Fast forward to January 4th 2025 – in my “new year, better sleep” era – and I thoughtfully put my foot fizz box inside my bathroom vanity cupboard. You know, the one with the mirrored doors that you look at yourself in when you brush your teeth, and then look at your teeth straight after to see if those coffee stains have come off – yeah, inside there. I put it next to these “golden under eye” patches my sister gave me as part of my present in May 2024. I got excited.. I planned that the following weekend, I would take time in the morning, and use all of these wonderful products to make me feel renewed again. Because, after travelling back from Melbourne – and losing about 10 years of my life on those many planes – and airports – with a perpetually sick and overtired toddler who just wanted to go home to her cat – I really felt I deserved it.
4 days later, on 8th January – we end up in A&E because my child was severely dehydrated, very unwell and lethargic. She caught something on the way back from this trip, and it completely drained her. Like this, days passed in to weeks, in to months. In this time, we went on other holidays, and yes you know it – I bought more lavender based products. The cycle continued throughout 2025.
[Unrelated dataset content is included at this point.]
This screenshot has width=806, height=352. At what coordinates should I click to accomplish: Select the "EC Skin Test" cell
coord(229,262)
Since that fateful day in December 2024 – I have opened my mirrored vanity cupboard pretty much daily. I have looked at my shelf inside, daily. I sigh at the foot fizz, like it knows how life has been lately. I honestly, cannot define where the year went. Or the years before this, when I used to blog. When writing was a way of expressing myself and my thoughts. It was a form of catharsis on some level, and releasing all sorts of emotions. Writing, anywhere – was truly a passion.
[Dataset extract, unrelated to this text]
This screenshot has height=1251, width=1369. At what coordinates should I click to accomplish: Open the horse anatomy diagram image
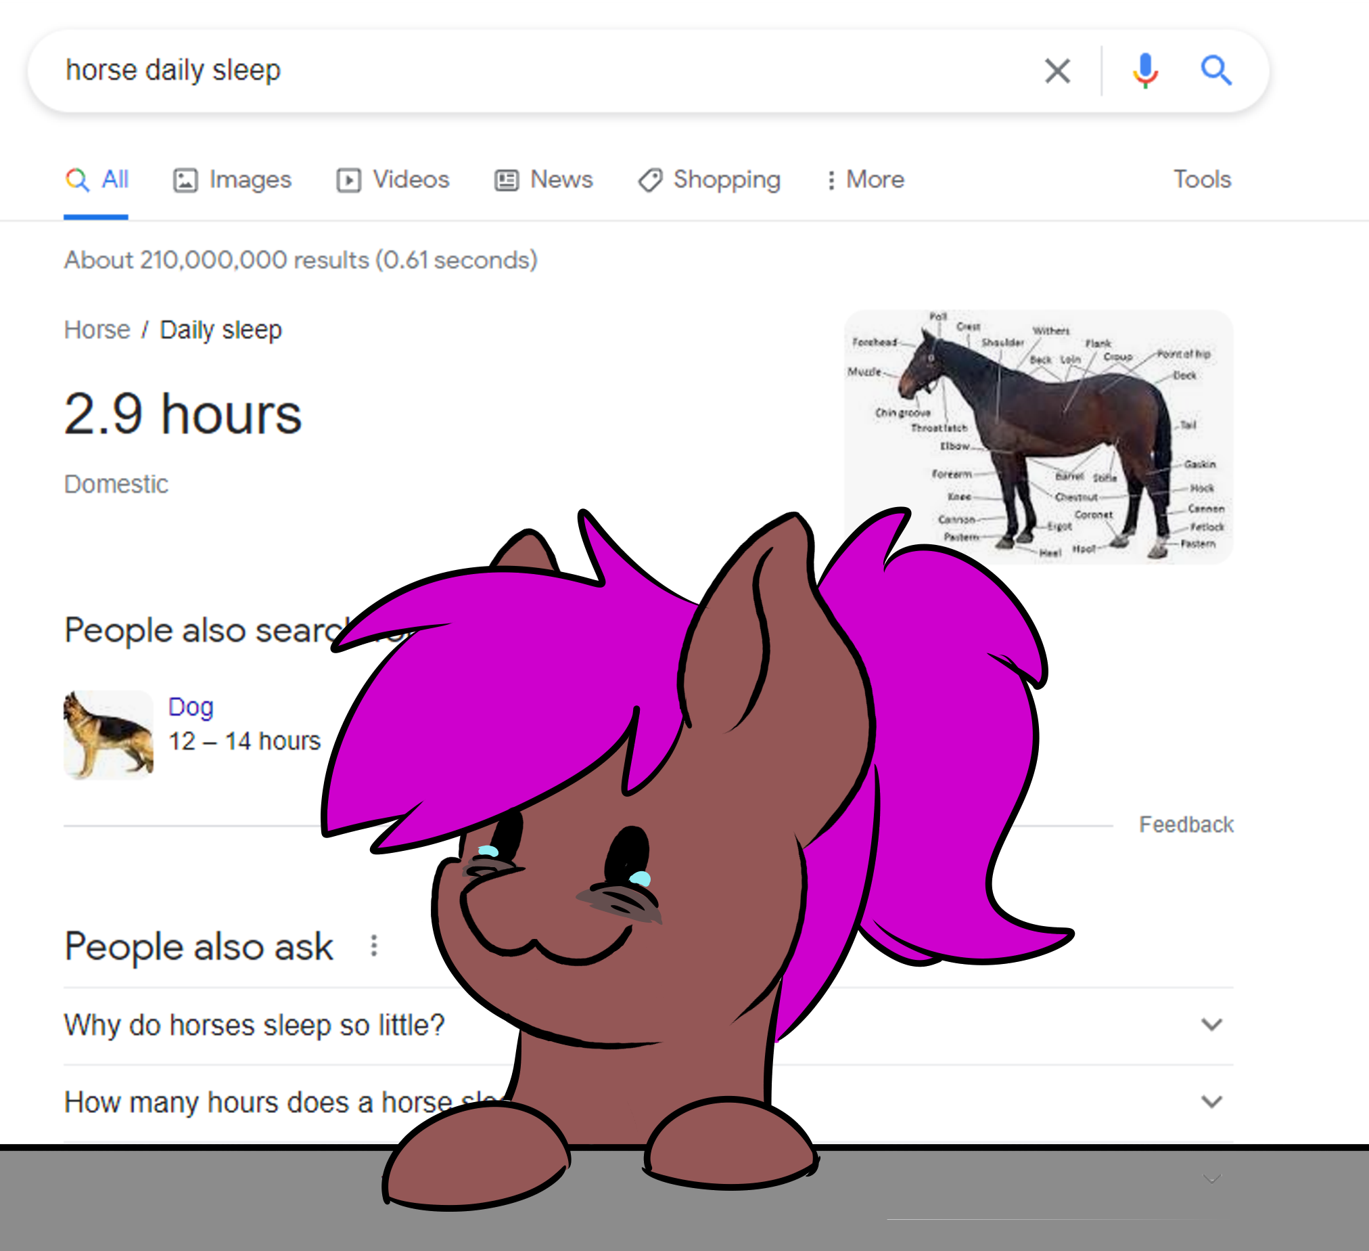1038,436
But as years have passed – I have turned to wife and mother – responsibilities have piled up, decisions needed to be made at every turn.. Understanding the fragility of parenthood, finding the right jobs, becoming a better person, focusing on my deen, trying to lose weight, making sure the house is maintained well, and making time for everyone in between – has just trumped everything else. And no, this isn’t meant to be a sob story, because Alhamdulilah – I have tonnes to be grateful for, and continue to be so.
This is the story about the foot fizz, that never got used. It’s still there, patient and pepperminty and unopened. A small promise I made to myself and never quite kept. Not because I forgot – but because something else always came first.
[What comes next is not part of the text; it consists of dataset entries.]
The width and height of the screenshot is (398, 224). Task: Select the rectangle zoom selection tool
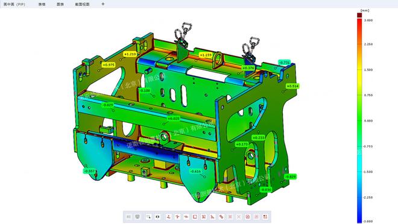[148, 217]
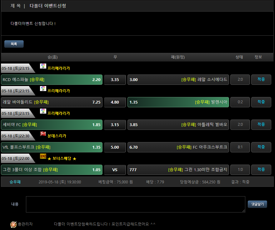275x230 pixels.
Task: Choose FC 아우크스부르크 away odds 6.70
Action: (x=178, y=147)
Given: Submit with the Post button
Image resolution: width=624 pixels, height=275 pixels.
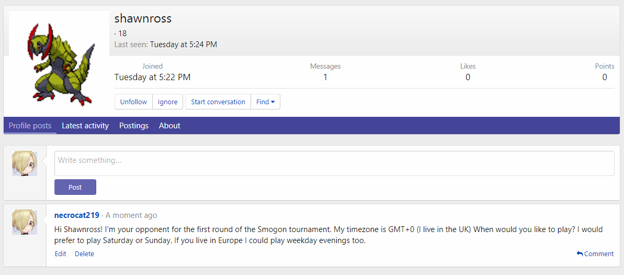Looking at the screenshot, I should [x=75, y=187].
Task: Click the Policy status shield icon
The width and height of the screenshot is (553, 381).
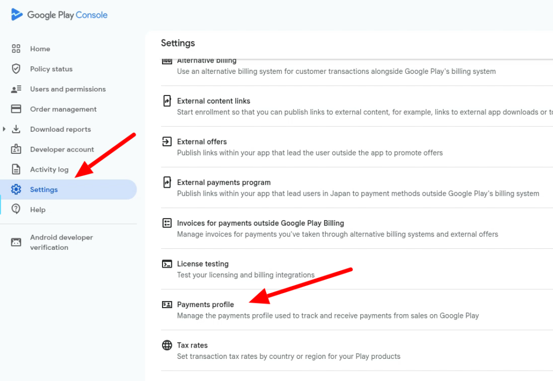Action: [16, 69]
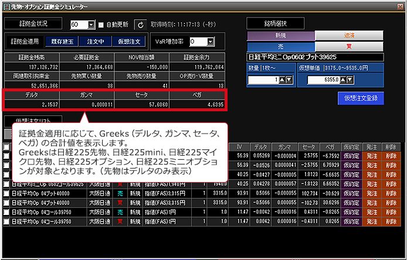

Somewhere along the way, rest became something I planned versus something I took. Life filled up with preschool pick ups, nap transitions, toilet training, sicknesses, and reading Gruffalo far too many times – all good and necessary things. Just, heavy sometimes.
Maybe one day I’ll use the foot fizz. Or maybe it will stay right where it is, a quiet marker of how time slips past whilst we’re busy becoming other versions of ourselves. For now, this feels close enough. Opening the cupboard.. Writing again.